As commercial carriers acquire more telematics capabilities it was only a matter of time before someone came along and offered a way to integrate all of that information into a way to track, coach and train drivers, even to the point of making decisions about letting a driver go.
One such company doing that today is Idelic; which bills itself as a "safety and operations focused software provider born from the trucking industry" that uses modern technology "to get your drivers home safe each night."
Idelic's Safety Suite software collects information from fleet telematics systems, electronic logging devices, the FMCSA CSA program, in-cab cameras, crash claims, human resources documents and each driver's state CDL record.
Then Idelic's software uses predictive analytics to take all this information which can then identify patterns that can predict the likelihood of a driver's behavior causing a future accident.
The predictive software can take into account other factors like weather, time of day, road conditions and traffic in analyzing the likehood of an accident occurring.
“It’s accidents of this type, for drivers who have a history of ‘X’, who have a tenure of ‘Y’, who also have these telematics events and these violations or incidents,”Hayden Cardiff, founder and CEO of Idelic, told Transport Topics. “All these combining factors get taken into account. That’s what makes it so effective in identifying which drivers are most at risk.”
The main interface is a screen portraying a driver "watch list" where artificial intelligence discovers patterns that might not be apparent to dispatchers or other personnel whom the driver comes in contact with.
Drivers are assigned a score in real time based on risk factors such as hard braking and lane departures, but the software also flags for things like past tickets for moving violations, lapsing licenses, and on-time performance.
Driver managers can then quickly spot a driver's risky behavior and react with appropriate intervention after receiving the alert.
For example, the software can recommend different type of coaching or training depending on the driver's score in the software. The system can then track the driver's progress in completing the training.
Positive behaviors are recorded as well as the results of training; which adjusts the driver's negative scores.
“[Training] and time are the two things that help to improve scores. The further you go in time without having negative events, the better your score is going to get,” Idelic’s Cardiff told Transport Topics.
Fleets are discovering the benefits of integrating all of the data provided by telematics and other factors into a predictive analytics program.
“The before and after results are rather dramatic,” Steve Bryan, executive vice president and general manager of SambaSafety, told Transport Topics. SambaSafety is another company that integrates information for driver evaluations.
“Once you put a system like this in place, [there is] about a 22% reduction in the violations that you see from the results out on the road and a 14% reduction in crashes.”

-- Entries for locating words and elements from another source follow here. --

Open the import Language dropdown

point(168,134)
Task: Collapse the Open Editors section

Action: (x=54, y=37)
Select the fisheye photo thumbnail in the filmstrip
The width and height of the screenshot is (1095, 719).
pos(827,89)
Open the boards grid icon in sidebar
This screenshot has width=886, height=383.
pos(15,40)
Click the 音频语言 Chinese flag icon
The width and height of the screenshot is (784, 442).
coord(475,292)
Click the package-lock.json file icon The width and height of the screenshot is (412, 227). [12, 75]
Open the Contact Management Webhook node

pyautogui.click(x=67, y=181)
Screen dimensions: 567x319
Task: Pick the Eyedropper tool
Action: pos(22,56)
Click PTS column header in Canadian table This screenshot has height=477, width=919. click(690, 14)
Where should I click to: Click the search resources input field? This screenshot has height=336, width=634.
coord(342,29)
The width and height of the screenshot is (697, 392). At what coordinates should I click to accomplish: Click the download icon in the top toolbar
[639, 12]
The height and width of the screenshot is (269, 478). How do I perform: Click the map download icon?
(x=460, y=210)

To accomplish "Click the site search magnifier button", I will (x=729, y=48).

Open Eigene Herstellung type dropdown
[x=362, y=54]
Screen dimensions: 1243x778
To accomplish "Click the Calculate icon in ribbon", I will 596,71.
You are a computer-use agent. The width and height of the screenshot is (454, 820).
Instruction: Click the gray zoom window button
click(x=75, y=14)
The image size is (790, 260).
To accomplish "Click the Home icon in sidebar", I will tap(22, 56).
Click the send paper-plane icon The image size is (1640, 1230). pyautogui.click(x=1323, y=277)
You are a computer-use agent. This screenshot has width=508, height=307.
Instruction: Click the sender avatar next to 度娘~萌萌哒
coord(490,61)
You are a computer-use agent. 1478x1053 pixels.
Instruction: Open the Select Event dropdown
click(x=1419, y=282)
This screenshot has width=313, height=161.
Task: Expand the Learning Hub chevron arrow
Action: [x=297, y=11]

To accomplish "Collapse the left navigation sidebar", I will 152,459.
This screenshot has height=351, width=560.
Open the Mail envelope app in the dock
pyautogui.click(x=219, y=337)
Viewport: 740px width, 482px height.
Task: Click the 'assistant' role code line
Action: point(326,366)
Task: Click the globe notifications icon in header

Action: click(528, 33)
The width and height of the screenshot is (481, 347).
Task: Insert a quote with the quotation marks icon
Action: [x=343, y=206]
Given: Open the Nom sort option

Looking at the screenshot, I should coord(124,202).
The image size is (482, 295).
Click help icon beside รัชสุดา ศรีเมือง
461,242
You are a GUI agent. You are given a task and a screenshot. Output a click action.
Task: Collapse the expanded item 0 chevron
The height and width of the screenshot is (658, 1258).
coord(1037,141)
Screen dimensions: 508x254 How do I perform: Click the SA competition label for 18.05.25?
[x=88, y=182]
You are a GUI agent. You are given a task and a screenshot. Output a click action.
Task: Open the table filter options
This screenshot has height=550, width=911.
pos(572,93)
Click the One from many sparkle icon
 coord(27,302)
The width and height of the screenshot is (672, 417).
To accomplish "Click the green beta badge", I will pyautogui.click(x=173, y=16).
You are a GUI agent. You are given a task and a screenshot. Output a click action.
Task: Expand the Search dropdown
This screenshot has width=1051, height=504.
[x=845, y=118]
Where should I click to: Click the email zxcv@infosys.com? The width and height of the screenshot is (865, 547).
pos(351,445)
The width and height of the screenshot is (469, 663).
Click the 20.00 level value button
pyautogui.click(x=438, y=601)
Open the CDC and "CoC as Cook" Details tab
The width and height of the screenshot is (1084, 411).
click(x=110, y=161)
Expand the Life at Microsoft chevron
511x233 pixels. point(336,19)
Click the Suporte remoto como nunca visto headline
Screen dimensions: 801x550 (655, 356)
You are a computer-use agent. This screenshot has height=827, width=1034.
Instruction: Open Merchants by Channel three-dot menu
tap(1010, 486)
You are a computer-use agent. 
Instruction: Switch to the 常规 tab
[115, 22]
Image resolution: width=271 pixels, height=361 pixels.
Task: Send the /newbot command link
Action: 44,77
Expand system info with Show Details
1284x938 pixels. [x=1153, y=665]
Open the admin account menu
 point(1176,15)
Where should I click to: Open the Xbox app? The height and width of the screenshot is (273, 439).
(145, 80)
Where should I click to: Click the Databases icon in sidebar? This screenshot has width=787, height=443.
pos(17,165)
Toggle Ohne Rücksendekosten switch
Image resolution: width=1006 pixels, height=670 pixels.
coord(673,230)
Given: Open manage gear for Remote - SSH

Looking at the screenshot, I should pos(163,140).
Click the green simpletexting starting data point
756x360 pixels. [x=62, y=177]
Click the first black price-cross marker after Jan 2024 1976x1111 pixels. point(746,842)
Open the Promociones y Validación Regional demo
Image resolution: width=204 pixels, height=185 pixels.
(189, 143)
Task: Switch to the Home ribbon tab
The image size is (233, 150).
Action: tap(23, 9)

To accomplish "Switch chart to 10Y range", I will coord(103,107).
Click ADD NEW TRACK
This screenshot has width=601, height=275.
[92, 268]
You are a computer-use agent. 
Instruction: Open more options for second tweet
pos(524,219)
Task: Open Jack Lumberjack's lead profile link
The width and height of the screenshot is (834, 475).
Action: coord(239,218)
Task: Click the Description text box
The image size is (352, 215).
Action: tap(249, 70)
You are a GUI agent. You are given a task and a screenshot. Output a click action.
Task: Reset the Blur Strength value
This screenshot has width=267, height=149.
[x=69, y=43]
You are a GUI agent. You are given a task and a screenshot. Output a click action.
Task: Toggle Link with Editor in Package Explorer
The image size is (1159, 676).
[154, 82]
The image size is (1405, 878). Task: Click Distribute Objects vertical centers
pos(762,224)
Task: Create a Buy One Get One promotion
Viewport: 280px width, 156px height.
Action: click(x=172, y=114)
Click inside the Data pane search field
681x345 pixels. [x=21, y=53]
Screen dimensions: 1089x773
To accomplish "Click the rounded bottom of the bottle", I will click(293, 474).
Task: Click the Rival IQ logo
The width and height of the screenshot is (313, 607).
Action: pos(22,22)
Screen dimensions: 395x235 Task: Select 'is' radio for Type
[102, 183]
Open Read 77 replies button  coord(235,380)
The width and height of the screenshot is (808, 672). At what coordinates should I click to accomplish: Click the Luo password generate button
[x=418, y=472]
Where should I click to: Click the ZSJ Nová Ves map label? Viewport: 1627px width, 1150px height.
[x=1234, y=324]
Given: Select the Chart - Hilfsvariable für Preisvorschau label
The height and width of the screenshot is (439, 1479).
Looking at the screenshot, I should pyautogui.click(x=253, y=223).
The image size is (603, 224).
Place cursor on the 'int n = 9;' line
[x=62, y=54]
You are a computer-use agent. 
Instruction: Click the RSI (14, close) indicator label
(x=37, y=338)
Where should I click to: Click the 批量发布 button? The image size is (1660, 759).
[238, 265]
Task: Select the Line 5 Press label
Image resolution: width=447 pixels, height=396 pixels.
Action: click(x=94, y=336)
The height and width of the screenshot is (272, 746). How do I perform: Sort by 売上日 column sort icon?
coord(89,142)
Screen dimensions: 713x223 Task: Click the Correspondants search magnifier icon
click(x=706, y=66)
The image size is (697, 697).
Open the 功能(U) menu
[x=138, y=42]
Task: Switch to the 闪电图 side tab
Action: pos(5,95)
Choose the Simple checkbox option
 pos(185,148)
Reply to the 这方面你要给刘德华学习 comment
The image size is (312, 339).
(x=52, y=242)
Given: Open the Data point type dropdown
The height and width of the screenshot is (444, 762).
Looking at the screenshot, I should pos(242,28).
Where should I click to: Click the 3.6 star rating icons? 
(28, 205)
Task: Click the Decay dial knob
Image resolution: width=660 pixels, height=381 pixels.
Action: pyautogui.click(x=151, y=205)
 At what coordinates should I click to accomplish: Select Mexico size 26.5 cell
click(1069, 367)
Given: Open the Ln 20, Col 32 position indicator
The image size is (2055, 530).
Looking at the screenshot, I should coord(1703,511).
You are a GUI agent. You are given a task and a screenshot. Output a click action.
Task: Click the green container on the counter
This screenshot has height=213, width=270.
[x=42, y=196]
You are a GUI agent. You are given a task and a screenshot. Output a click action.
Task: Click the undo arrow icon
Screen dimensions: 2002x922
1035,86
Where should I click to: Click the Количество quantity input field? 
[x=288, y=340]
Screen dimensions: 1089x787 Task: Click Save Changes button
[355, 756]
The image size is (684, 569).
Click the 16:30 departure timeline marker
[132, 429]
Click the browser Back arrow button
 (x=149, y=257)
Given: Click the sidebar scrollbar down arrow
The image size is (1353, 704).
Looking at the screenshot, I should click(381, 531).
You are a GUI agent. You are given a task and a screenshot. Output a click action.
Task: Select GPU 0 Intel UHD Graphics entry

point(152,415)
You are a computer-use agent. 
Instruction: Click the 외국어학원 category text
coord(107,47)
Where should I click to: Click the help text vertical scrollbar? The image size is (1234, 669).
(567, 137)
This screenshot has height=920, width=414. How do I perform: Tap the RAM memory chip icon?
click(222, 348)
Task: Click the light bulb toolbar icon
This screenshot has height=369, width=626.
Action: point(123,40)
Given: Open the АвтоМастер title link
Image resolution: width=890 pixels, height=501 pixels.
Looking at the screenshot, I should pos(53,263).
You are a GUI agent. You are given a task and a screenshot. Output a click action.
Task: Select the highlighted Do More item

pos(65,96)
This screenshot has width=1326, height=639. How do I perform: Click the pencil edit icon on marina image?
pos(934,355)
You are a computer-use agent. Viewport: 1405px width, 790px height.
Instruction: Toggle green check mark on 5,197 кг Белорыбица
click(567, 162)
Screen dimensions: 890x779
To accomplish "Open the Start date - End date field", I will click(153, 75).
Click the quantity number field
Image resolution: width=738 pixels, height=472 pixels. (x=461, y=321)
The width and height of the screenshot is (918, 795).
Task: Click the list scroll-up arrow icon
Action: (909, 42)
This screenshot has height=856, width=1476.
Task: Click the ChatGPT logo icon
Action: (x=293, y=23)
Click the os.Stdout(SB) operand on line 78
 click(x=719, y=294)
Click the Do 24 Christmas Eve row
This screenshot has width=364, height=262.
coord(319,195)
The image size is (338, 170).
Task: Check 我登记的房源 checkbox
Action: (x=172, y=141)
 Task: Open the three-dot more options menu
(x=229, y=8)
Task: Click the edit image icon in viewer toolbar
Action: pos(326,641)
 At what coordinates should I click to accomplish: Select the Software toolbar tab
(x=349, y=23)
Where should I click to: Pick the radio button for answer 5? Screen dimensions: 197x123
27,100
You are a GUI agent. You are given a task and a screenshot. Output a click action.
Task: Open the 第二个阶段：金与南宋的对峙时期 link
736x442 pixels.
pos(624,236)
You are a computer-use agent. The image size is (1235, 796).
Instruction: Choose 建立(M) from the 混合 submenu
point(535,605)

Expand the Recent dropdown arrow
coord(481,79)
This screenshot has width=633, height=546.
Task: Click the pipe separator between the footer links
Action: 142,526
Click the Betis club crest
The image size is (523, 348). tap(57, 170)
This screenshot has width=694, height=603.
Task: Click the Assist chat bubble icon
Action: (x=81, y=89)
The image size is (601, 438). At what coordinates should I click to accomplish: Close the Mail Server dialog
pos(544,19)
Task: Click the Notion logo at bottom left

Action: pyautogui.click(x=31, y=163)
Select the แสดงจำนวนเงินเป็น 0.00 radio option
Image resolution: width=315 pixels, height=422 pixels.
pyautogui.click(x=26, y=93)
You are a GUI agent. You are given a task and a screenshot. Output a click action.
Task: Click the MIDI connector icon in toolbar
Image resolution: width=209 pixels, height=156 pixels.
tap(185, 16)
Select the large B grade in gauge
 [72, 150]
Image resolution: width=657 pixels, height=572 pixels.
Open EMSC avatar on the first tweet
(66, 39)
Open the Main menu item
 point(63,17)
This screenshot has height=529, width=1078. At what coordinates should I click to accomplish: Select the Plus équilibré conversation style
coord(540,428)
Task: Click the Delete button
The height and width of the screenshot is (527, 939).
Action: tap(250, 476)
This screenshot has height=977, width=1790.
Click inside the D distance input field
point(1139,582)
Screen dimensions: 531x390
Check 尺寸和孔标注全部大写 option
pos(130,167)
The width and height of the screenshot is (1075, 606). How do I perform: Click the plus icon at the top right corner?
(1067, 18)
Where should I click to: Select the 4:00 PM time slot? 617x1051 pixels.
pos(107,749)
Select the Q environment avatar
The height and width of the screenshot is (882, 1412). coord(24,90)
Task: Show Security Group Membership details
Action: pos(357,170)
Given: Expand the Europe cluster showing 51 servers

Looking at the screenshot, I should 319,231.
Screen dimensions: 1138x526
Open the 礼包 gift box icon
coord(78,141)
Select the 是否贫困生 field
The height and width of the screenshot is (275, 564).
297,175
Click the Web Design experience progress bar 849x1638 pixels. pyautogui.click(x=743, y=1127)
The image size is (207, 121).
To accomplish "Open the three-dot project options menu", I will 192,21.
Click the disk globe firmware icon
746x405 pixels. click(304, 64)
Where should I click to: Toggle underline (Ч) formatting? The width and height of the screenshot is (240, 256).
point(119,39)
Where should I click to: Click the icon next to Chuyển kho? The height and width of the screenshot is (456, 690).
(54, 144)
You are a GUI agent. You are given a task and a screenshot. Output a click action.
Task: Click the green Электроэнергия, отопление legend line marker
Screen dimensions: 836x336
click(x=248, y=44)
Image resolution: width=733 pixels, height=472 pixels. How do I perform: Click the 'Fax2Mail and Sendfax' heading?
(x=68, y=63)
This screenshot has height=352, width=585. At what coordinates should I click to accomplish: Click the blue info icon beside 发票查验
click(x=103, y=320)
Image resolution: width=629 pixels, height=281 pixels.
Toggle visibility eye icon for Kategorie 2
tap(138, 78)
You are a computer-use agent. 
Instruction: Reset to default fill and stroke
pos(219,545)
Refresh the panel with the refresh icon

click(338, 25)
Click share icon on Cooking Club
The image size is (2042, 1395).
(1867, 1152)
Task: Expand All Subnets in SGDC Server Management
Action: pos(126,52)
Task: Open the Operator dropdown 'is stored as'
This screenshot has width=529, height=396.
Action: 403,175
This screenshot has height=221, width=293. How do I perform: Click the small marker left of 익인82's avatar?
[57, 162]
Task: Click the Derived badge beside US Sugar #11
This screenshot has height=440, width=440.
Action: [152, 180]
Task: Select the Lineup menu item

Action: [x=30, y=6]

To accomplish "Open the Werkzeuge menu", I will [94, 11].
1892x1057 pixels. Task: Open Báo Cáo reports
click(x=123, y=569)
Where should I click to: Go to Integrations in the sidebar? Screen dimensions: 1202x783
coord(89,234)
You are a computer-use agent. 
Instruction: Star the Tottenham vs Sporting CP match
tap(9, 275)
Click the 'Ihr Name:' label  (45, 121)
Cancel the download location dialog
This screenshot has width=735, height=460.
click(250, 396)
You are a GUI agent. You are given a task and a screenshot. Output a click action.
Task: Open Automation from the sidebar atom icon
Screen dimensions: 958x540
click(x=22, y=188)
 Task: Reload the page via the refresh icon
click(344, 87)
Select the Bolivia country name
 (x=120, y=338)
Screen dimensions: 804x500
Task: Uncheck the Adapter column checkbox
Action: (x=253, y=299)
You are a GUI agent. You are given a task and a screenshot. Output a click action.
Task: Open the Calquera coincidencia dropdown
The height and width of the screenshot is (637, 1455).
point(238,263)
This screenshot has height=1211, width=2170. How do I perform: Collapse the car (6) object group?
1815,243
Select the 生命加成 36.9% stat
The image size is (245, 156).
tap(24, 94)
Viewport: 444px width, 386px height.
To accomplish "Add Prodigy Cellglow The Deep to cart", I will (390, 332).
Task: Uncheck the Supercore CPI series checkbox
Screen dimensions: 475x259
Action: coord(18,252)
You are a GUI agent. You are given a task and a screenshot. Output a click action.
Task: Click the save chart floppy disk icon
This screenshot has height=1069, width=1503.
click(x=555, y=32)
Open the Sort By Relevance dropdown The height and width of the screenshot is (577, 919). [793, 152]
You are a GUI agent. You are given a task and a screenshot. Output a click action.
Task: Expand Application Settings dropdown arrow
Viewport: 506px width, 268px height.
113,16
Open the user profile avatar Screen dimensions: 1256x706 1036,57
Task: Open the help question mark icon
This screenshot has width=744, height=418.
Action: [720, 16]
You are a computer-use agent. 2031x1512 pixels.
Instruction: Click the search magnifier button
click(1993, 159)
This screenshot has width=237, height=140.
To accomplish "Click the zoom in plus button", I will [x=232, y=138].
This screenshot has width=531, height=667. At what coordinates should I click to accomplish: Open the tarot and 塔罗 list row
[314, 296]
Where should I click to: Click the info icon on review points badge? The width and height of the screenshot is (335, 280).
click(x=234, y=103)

“Was the issue with the driver serious — something coming from an MVR, like a DUI? Or is this just the 37th time they hit a hard brake?” Bryan told Transport Topics. “That’s where the AI comes in … Send alerts and then bring the customer back into the system to make it actionable.”
Another benefit is that deploying predictive technology can help defray rising insurance premium costs. And each time a potential accident is averted because of early intervention with a risky driver means one less opportunity for a jury to award a "nuclear" verdict, something that is become all to prevalent these days.
Idelic says that fleets can experience a 55-percent reduction in insurance costs, a 48 percent reduction in Workman's Compensation premiums, a 43 percent reduction in driver turnover, and a 22 percent increase in productivity.
For example, a carrier with a fleet of 1,800 drivers can experience almost $3 million in annual savings.
As this predictive technology become more sophisticated software engineers believe it will have the capability even to predict if or when a driver might be predisposed to quitting. In other words, the software will be able to assess the risk of driver turnover.
The predictive software can take into account all of the above plus factors like the driver's pay, hours on the road, time off and even how much the driver communicates with driver managers.
“We are past predictive modeling — we’re on to prescriptive modeling now,” Chris Orban, vice president of data science for Trimble Transportation, told Transport Topics.
“It’s everything we did with predictive modeling, but also, ‘What action does that predictive model recommend we take?’ It can’t just be that we do a great job identifying an issue, we’ve got to have a solution, too.”
The interaction is not entirely one-sided. Predictive technology innovators expect to be releasing apps soon that would allow drivers to monitor and review their own safety scores.
“These are the kind of things that are really transformative for our industry,” Orban said. “We have the technology and data to do it, and I believe our customers have the will to do it, too. We can be better together.”